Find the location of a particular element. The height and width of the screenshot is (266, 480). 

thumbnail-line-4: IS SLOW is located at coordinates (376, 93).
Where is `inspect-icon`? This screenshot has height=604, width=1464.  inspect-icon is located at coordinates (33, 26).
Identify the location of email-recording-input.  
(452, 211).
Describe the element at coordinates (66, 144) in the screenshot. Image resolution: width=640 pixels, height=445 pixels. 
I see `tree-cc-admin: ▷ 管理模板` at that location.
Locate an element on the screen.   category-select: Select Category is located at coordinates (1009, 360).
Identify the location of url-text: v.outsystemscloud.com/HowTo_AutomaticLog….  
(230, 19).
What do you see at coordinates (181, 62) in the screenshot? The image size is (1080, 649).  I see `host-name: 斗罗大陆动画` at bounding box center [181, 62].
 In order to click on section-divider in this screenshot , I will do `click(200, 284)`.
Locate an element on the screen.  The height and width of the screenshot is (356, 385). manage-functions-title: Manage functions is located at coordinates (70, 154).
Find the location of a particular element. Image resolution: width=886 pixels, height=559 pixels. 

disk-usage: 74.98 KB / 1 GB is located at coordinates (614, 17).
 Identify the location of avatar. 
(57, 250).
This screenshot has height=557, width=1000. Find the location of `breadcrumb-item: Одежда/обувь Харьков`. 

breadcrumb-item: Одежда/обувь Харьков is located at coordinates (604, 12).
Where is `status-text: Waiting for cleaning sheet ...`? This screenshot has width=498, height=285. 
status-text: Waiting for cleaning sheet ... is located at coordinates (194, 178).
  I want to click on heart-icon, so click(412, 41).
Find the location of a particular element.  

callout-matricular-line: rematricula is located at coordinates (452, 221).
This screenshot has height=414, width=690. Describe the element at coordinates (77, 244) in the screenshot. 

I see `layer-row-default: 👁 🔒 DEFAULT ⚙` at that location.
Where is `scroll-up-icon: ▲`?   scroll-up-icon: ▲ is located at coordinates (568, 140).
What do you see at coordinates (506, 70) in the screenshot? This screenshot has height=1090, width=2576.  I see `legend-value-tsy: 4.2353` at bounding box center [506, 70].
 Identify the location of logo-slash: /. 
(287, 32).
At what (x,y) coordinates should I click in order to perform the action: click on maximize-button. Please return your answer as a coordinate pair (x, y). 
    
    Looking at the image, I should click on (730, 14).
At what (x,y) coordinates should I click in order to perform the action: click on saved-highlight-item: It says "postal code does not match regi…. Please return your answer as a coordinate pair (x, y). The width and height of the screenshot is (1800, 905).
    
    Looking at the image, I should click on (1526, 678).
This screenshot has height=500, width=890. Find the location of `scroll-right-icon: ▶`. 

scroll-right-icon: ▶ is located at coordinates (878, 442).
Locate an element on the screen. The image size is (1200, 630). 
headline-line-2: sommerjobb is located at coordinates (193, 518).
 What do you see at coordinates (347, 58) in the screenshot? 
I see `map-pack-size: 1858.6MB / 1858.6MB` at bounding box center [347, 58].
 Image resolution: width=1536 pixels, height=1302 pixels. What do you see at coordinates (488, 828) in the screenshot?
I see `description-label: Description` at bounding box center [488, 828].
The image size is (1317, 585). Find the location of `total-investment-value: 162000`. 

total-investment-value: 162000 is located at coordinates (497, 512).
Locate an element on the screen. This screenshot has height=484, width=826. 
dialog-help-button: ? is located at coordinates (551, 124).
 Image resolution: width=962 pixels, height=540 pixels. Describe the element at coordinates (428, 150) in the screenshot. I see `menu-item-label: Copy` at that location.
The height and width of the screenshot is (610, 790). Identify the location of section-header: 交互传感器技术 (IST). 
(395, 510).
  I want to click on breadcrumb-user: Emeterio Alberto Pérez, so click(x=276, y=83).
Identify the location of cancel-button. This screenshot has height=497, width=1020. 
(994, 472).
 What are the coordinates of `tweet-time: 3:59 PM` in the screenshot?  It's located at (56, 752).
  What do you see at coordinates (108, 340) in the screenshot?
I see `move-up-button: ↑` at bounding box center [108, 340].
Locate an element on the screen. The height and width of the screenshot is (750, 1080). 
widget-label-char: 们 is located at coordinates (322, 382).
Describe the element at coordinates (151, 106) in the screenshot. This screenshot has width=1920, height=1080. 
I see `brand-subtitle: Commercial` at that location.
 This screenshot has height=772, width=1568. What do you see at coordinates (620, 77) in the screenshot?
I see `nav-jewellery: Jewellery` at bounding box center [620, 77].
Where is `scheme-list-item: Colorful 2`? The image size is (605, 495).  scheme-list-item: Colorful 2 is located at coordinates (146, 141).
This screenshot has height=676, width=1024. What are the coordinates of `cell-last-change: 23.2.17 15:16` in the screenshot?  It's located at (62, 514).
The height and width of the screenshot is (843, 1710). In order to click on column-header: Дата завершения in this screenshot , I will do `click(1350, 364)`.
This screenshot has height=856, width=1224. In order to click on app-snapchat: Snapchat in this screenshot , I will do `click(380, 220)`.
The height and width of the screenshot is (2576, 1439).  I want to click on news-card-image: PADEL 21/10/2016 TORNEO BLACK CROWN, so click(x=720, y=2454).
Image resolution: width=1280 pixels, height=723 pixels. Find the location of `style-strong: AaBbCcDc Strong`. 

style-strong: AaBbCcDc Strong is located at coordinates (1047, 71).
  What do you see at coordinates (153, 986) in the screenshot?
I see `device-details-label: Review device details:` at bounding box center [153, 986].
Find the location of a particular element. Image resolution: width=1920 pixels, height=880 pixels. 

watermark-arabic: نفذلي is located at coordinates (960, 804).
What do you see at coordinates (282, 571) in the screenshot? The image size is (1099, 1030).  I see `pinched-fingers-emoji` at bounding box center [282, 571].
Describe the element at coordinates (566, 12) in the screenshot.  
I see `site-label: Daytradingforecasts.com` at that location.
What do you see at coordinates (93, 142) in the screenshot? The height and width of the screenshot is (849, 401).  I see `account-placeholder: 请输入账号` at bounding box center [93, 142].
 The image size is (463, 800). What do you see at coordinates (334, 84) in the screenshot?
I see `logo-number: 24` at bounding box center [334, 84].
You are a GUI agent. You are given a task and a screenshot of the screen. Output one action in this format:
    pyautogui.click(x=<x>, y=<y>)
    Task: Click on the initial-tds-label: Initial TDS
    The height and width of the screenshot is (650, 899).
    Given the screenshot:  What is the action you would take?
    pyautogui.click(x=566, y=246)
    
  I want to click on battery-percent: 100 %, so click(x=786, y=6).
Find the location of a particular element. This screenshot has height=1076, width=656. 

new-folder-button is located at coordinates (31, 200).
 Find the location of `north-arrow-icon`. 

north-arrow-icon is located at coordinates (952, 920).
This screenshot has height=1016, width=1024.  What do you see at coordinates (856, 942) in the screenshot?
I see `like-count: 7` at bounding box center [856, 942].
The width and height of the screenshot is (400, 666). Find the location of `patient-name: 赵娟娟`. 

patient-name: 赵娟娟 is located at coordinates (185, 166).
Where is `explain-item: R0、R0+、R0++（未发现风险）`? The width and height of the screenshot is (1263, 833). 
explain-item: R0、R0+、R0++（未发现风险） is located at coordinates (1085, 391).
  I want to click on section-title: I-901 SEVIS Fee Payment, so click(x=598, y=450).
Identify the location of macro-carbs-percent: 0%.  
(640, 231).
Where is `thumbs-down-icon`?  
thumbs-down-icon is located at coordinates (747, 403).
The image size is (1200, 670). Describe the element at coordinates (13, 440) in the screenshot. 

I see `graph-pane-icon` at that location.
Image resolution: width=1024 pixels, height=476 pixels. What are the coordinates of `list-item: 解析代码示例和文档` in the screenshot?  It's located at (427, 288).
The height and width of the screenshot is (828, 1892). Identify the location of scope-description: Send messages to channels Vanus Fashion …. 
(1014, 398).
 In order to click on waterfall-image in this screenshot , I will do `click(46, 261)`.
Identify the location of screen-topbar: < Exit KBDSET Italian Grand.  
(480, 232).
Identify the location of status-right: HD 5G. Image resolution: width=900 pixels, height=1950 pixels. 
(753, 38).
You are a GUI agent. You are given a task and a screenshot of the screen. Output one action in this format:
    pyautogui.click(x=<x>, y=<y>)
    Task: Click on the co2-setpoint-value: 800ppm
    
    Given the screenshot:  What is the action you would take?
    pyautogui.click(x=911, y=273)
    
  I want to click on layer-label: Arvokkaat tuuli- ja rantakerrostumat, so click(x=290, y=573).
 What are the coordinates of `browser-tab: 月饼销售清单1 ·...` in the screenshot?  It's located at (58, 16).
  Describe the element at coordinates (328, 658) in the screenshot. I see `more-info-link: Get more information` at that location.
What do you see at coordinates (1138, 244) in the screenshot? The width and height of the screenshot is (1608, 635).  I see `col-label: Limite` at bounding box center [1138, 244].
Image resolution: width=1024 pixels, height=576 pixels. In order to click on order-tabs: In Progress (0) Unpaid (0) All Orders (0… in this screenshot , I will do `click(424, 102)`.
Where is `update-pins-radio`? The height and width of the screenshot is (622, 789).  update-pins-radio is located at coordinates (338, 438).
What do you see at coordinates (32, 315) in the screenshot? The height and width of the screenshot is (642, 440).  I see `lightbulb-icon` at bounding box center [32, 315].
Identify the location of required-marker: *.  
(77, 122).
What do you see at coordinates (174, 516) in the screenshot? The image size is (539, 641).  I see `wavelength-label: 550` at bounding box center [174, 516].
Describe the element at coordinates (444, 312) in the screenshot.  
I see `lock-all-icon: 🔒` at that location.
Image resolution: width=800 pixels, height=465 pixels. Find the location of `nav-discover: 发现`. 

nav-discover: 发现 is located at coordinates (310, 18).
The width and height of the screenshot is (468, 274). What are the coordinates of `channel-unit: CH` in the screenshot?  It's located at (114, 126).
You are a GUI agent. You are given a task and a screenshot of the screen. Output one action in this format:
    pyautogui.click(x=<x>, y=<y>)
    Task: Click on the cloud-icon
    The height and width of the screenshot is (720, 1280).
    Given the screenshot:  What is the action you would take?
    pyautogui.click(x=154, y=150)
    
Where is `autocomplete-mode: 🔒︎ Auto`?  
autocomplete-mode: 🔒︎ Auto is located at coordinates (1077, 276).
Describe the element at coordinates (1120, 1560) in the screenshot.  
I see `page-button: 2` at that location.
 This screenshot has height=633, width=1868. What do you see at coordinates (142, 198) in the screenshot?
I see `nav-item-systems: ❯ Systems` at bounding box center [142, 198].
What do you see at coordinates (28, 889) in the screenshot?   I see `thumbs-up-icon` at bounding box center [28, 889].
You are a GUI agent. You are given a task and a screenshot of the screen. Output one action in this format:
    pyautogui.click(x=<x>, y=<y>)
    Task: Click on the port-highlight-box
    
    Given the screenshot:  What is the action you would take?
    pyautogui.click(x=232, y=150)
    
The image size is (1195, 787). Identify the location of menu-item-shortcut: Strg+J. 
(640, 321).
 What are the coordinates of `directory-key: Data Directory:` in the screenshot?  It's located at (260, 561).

*Task instructions*:
Copy out the records word for word, starting at the line that contains "Image resolution: width=1024 pixels, height=576" and ending at the line that contains "What do you see at coordinates (174, 516)".

*Answer box*:
Image resolution: width=1024 pixels, height=576 pixels. In order to click on order-tabs: In Progress (0) Unpaid (0) All Orders (0… in this screenshot , I will do `click(424, 102)`.
Where is `update-pins-radio`? The height and width of the screenshot is (622, 789).  update-pins-radio is located at coordinates (338, 438).
What do you see at coordinates (32, 315) in the screenshot? The height and width of the screenshot is (642, 440).  I see `lightbulb-icon` at bounding box center [32, 315].
Identify the location of required-marker: *.  
(77, 122).
What do you see at coordinates (174, 516) in the screenshot? The image size is (539, 641).  I see `wavelength-label: 550` at bounding box center [174, 516].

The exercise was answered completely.